Un appel à tous les apiculteurs

Au début, ses voisins apiculteurs n’étaient pas convaincus par l’expérience. Mais face à ce succès flagrant, ils ont vite changé d’avis.

« La première année on m’a traité de fou. Certains professionnels m’ont dit que le problème des abeilles était le varroa qui est un parasite du couvain. La majorité des morts provient des pesticides et du varroa. Du coup, j’ai fait mon expérience et à chaque fois que j’avais des résultats, je leur envoyais le compte rendu. Quand ils ont vu les résultats finaux au printemps, ils ont totalement changé d’avis. D’autres m’ont directement suivi dans mon idée mais comme ils n’avaient pas de cave, je leur ai proposé d’autres types de protocole qui sont expliqués en détail sur mon site. Ceux qui l’ont tenté m’ont dit que leurs abeilles allaient du feu de dieu alors que c’était plus qu’inespéré. » s’enthousiasme Xavier Dumont auprès de La Relève et La Peste

Les chiffres parlent en effet d’eux-mêmes, de 100% de perte, il est passé à 100% de survie. Pour cette raison, il a décidé de lancer un appel aux apiculteurs afin de renouveler à grande échelle cette expérience l’hiver prochain.

Il aimerait que les participants soient assez nombreux pour que l’étude puisse être prise au sérieux et être considérée comme concluante. Ainsi, ceux qui le souhaitent peuvent se rendre directement sur son site : https://lerucherdecantegril.wordpress.com/ où toutes les démarches et protocoles sont expliqués en détail. Si les apiculteurs n’ont pas de cave, il propose deux alternatives pour que l’expérience soit tout de même faisable.

Dans le monde sauvage, les abeilles s’en sortent mieux que leurs consœurs domestiques. Certains essaims sauvages vivent dans des murs ou encore dans des troncs d’arbres et qui ne meurent jamais. A la différence des ruches qui laissent passer le soleil plus facilement et réchauffent ainsi plus vite le bois, ce qui a pour conséquence de faire sortir les abeilles pendant les redoux ; les essaims sauvages sont protégés de ce phénomène. Les environnements que les abeilles choisissent restent dans l’obscurité et prennent plus de temps pour se réchauffer.

« Il faudrait au moins 3 ou 4 jours de grand soleil pour que ça atteigne la colonie. Elles sont ainsi beaucoup moins incitées à sortir. On dit souvent : les abeilles se sont « la chaleur, le soleil », alors ce que je dis peut paraître contre-intuitif, mais ce mantra n’est pas valable l’hiver. Elles fonctionnent par cycles. Au printemps, elles doivent avoir des conditions clémentes pour les miellées mais en hiver, elles doivent être confrontées au froid afin de rester en léthargie pour se préserver. Les abeilles sauvages s’en sortent mieux car elles ne sont pas en ruche et qu’elles essaiment souvent tout simplement. » explique Xavier Dumont à La Relève et La Peste

La mobilisation des apiculteurs est donc vitale pour la survie des abeilles en ruche.

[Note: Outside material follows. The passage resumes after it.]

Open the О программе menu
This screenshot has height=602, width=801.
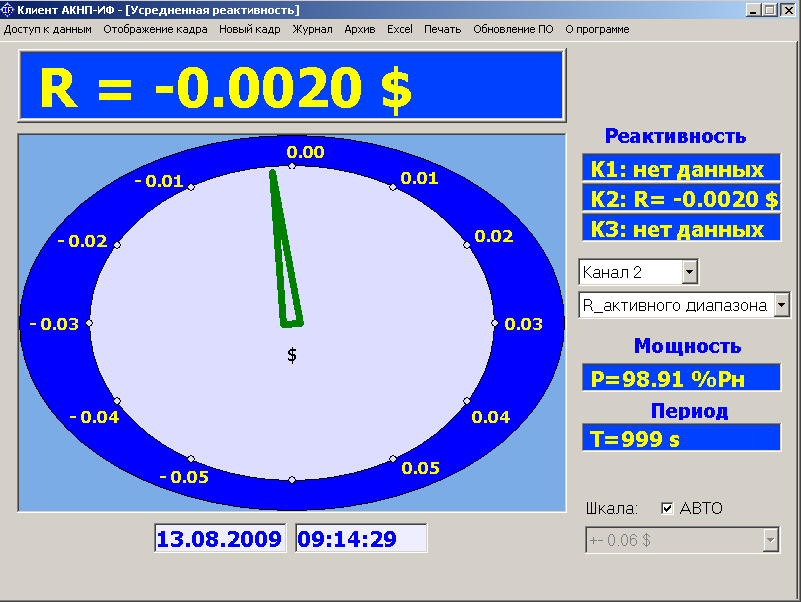(x=597, y=29)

Même les apiculteurs débutants sont invités à participer à l’expérience. Près de 300 ruches vont déjà être soumises à l’expérience. Dans l’idéal, Xavier Dumont aimerait pouvoir tester l’expérimentation avec 4000 à 5000 colonies, afin de pouvoir comparer les bénéfices en fonction de l’âge de la reine, mais aussi les ruches non traitées à celles qui le sont avec l’amitraze par exemple. Ce pesticide utilisé pour lutter contre le varroa est aussi néfaste pour les abeilles.

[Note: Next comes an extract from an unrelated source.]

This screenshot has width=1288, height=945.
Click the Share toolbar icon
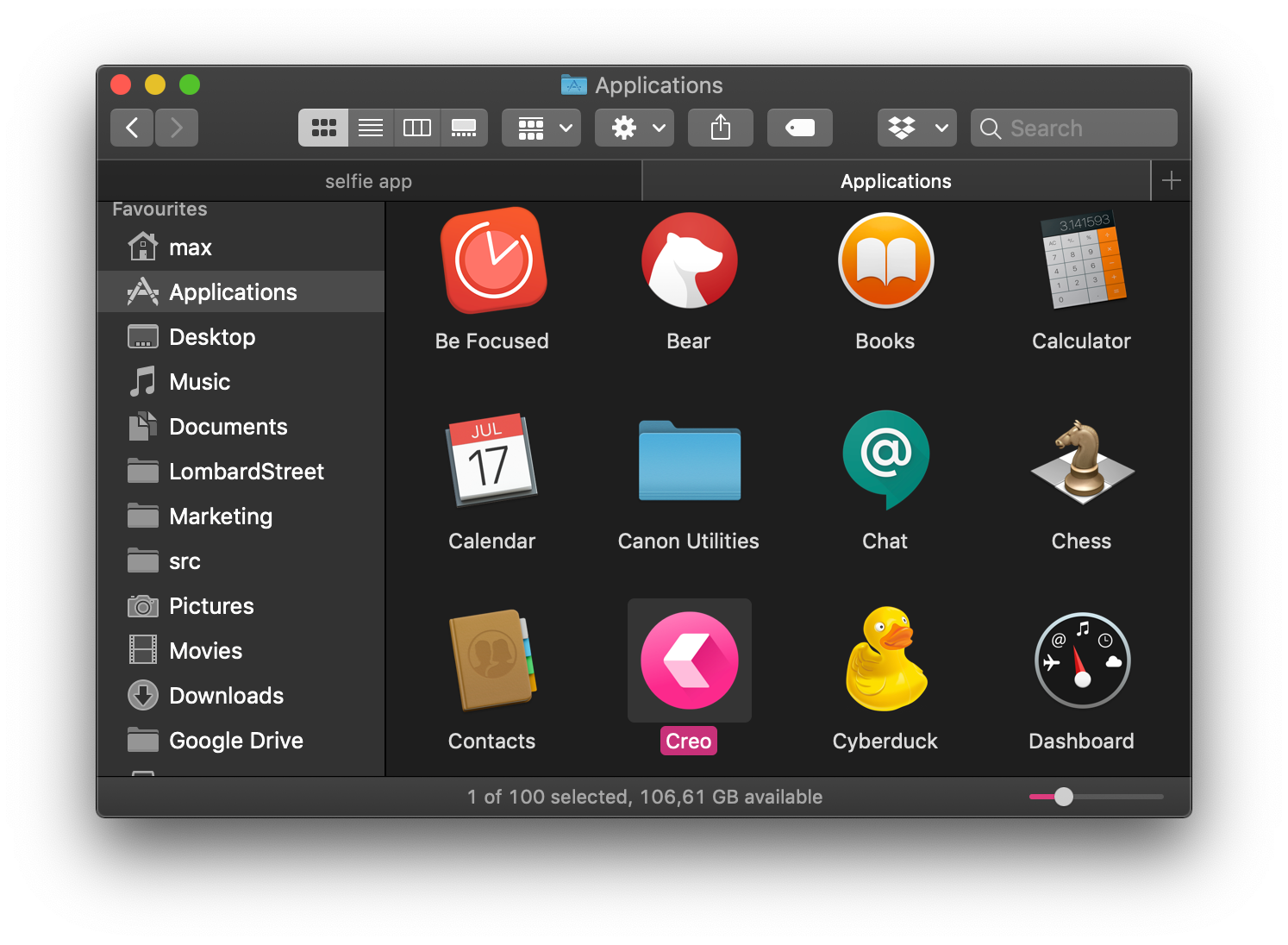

Une fois que le confinement des apis à grande échelle nous aura prouvé que les hivers rigoureux sont nécessaires à leur survie, il sera temps de reproduire cette expérimentation non pas dans les garages mais à l’extérieur en luttant contre le réchauffement climatique pour conserver le vivant intact et ainsi repenser notre rapport à lui dans une vision holistique et bienveillante. Car il ne faut pas oublier que nous sommes une partie intégrante du vivant et que donc sans lui, nous ne sommes rien.